Weather: Sunny, partly cloudy, and upper 60s. Rain predicted for afternoon. Tailwind into the finish
Race Start: 1100
Field Size: 30-40 riders
Teams Represented: Fuzion Cycling, Lees-McRae, RTO
The first race of the weekend was at the Fork Shoals course. This is a 15 mile loop consisting of minor rolling terrain. The front quarter and the back 3rd quarter of the course have some climbs. While there are a lot of crashes, the course has good quality roads and roads are wide enough. There were two or three crashes with one resulting in an emergency hospital visit.
How did the race playout? For me, it didn’t really play out. I started out the race riding the caboose and chit chatting with the other cyclists. After 11 miles I heard some laughter behind me which was followed by notification of a flat tire. 4 miles left to the start/finish line and my car made for a desperate situation. The tire was holding some air up until 2 miles to start line. I didn’t really have an option and wasn’t ready to quit so I hung on the back until the final corner. The pack made the turn faster than I could and they got a small gap. I reached the parking lot, sped over to my car, changed my wheel, and rocketed out on a mission to chase the pack down.
I had about 2 minutes to make up which I thought was possible at the time. There were only two thoughts going through my head. Should I go all out and see if I can catch them within a lap or take it a little easier and hope I can catch them on one of the final laps? I chose to ride FTP and catch them on one of the final laps. About halfway through my first chase lap I could see the group up the road. I roughly calculated my gap at 1 minute. My moral got a quick bump and I chased harder. A couple of minutes later I started to catch riders that were pooped out the back. This was about 20-30 minutes of chasing and I still felt strong. My heart rate was in the 160s and legs weren’t feeling too fatigued. I began to ask myself if I should go harder. I decided that I should keep it controlled and revaluate my effort once I got another gap update.

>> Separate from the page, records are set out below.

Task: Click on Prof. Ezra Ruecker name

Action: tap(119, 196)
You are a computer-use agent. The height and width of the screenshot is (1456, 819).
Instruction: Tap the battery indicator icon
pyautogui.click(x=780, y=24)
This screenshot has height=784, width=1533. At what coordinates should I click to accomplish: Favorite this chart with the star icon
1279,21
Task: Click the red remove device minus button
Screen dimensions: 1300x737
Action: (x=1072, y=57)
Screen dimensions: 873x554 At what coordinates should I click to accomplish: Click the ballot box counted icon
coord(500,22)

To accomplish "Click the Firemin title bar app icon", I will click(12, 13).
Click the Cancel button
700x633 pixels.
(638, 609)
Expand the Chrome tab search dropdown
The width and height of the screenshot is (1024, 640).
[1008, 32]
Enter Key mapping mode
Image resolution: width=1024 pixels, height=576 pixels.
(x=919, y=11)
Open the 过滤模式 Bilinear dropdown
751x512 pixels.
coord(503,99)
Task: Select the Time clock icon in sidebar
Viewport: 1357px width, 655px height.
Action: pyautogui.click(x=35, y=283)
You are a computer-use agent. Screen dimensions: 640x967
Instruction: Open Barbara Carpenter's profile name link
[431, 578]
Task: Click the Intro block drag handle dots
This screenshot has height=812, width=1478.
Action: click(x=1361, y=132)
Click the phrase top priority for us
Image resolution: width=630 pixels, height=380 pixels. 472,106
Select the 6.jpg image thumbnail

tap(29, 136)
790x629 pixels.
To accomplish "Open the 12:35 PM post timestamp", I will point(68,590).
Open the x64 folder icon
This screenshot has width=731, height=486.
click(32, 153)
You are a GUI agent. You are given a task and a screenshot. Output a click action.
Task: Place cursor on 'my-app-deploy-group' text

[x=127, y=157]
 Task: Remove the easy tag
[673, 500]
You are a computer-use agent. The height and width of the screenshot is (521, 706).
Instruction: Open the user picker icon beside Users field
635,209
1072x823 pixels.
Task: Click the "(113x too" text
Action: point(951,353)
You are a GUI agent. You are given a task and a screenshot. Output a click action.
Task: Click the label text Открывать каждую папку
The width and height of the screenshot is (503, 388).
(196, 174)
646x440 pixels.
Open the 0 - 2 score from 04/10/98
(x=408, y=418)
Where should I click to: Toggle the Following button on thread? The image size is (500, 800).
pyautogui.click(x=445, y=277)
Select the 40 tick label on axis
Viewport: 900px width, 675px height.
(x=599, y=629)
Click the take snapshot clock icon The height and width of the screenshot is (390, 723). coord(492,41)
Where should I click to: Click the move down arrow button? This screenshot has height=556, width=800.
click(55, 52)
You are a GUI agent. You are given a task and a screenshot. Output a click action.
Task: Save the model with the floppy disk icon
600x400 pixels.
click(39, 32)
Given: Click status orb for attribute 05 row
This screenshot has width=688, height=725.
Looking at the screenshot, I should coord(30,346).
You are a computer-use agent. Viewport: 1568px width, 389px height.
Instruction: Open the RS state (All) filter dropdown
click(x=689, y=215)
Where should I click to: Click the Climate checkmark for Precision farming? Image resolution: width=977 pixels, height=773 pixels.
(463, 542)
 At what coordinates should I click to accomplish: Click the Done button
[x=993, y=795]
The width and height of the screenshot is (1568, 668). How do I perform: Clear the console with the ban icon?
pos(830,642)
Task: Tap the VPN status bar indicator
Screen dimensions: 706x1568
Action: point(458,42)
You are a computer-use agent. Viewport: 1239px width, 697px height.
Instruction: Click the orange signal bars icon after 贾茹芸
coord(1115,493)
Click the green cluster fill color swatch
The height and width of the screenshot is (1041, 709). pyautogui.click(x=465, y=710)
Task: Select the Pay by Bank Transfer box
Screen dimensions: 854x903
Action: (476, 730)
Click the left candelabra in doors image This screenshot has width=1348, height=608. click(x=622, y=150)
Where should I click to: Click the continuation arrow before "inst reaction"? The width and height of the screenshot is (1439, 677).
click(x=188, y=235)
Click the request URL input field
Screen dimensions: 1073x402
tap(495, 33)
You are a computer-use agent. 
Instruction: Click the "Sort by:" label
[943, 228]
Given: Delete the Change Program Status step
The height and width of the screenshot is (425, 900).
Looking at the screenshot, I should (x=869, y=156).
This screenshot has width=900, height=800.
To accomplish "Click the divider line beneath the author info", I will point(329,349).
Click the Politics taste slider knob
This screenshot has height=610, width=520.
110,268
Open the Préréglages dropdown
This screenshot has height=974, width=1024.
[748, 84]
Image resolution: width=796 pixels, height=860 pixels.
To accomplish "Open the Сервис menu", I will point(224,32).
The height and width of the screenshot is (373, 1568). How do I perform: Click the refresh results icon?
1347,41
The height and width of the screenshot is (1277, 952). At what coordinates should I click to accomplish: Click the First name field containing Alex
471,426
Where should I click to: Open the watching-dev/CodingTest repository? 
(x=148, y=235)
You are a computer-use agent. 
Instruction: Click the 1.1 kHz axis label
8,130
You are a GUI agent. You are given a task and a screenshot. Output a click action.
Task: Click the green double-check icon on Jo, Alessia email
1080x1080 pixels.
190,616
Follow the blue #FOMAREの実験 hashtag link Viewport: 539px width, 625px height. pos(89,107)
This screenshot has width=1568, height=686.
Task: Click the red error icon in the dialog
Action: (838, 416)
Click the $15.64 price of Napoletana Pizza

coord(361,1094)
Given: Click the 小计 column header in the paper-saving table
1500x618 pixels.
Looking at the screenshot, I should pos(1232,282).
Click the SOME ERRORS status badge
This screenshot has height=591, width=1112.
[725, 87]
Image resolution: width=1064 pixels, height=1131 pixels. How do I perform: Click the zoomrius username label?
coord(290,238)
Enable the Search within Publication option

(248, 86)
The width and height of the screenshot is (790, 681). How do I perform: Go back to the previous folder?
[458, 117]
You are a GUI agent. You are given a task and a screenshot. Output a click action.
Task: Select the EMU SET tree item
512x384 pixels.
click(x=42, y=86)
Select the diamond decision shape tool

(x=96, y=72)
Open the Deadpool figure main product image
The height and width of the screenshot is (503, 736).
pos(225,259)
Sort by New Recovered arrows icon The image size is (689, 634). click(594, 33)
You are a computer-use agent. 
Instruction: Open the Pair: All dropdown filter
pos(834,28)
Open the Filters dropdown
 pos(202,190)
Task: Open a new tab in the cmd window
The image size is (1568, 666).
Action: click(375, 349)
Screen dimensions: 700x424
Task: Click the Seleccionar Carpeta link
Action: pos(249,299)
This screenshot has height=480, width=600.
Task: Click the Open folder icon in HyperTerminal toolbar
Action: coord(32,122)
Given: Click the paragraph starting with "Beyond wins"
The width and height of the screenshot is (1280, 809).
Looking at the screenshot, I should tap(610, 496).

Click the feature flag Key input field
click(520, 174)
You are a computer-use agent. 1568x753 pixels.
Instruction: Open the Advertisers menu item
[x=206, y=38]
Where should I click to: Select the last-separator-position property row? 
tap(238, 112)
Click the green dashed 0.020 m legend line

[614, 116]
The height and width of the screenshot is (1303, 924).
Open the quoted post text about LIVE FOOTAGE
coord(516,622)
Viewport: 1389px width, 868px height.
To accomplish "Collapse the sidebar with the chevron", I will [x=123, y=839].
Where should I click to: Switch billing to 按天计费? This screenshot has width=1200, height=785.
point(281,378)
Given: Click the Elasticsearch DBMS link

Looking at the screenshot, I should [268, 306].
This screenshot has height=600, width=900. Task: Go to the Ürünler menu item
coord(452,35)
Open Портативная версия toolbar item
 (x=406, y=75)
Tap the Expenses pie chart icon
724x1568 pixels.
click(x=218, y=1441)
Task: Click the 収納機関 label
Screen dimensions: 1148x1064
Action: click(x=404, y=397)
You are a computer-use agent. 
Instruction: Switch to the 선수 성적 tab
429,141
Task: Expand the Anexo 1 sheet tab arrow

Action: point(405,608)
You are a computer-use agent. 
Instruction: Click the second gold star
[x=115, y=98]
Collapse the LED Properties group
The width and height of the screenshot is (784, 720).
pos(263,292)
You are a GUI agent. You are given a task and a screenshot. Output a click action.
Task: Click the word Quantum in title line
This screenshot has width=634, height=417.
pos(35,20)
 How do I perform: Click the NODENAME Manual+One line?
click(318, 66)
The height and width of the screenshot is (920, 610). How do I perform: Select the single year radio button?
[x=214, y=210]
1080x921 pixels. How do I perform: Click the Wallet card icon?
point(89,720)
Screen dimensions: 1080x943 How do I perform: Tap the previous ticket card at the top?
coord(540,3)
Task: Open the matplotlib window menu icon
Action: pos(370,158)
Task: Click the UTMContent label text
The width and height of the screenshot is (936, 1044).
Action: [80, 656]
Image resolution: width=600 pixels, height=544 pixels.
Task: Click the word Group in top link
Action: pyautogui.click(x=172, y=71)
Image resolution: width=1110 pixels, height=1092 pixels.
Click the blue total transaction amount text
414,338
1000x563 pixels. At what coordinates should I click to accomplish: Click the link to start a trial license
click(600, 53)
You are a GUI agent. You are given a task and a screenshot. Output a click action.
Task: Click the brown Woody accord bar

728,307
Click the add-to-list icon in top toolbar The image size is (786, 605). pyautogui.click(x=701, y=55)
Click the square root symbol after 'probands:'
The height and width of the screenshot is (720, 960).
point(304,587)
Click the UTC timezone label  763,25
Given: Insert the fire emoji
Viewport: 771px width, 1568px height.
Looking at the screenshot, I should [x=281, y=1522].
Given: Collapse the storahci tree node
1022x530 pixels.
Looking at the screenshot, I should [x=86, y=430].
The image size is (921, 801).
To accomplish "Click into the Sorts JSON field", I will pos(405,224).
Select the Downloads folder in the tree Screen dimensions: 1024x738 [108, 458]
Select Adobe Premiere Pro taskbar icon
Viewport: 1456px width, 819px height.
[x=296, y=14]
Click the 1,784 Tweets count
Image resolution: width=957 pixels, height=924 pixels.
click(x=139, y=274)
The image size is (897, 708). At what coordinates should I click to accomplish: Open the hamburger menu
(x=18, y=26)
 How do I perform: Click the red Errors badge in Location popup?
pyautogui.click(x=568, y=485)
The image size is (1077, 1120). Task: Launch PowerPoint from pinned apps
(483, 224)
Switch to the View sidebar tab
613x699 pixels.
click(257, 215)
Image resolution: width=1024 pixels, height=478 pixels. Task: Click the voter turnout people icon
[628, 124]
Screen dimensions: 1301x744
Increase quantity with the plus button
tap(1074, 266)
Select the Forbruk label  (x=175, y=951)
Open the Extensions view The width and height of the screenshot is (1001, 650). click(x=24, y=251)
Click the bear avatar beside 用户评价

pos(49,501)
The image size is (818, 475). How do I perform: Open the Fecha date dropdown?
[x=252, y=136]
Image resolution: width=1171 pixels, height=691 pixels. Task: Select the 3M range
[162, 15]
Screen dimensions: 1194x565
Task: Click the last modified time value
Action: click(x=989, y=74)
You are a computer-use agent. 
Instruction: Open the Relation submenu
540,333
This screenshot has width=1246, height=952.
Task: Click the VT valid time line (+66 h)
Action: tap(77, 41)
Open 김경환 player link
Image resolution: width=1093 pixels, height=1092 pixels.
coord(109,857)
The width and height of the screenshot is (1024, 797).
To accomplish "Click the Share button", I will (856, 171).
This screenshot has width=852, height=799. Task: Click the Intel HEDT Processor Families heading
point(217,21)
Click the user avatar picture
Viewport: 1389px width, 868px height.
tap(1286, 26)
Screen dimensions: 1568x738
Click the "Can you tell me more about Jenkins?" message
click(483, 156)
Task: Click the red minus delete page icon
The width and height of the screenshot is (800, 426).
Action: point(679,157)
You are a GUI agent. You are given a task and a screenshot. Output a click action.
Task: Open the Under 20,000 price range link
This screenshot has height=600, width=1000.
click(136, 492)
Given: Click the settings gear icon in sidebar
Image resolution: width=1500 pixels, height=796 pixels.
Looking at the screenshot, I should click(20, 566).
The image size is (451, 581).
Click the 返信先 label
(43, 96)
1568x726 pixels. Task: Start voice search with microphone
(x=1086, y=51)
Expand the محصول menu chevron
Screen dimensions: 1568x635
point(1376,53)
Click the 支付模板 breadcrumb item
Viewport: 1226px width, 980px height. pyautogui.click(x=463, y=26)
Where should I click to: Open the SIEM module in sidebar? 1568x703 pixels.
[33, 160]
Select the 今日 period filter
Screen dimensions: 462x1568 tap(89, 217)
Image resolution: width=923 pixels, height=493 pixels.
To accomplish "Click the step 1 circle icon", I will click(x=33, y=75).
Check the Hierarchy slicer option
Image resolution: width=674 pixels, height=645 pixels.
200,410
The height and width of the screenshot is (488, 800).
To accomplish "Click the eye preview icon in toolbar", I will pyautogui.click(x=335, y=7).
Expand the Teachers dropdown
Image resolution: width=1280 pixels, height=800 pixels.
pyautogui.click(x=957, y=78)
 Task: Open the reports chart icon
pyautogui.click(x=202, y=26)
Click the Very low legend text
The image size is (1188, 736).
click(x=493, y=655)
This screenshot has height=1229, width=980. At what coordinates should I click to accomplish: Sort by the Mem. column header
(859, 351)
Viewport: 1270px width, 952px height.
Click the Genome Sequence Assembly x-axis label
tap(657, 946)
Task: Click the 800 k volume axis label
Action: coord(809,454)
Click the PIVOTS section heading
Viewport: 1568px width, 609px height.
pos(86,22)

About 40 minutes into my chase I got another gap update and it was not as moral boosting. I was told that my gap was remaining the same/growing. Now, the field was probably racing and breakaways were being established. I probably should have stopped chasing at this point. I decided to see how hard I could actually go for an hour. So I went for another 20 minutes at the same intensity. It ended up being a normalized power of 364w at 168 BPM. After an hour I met two more racers that were spit out the back of the pack. I decided to ride with them to the finish line. I am glad that I did because they had some great stories. One of the guys I was riding with ended up being Jeremy Powers’ personal mechanic. He was in the area with some of his friends doing a mini training camp. The other rider I met rode for Lees-McRae College on a scholarship. For those who don’t know, Lees-McRae consistently produces the top American cycling talent. Andrew Talansky and Brent Bookwalter are just two names that graduated from this prestigious college.
Our little group rode to the finish line to watch the CAT 3 finish as well as the Pro 1/2 finish. The CAT 3 finish was a sprint out of a small select group. A Lees-McRae rider won the sprint. The Pro 1/2 finish was a similar situation but was won by a rider from the Palmetto State Medical Elite Cycling Team (stunning kits BTW).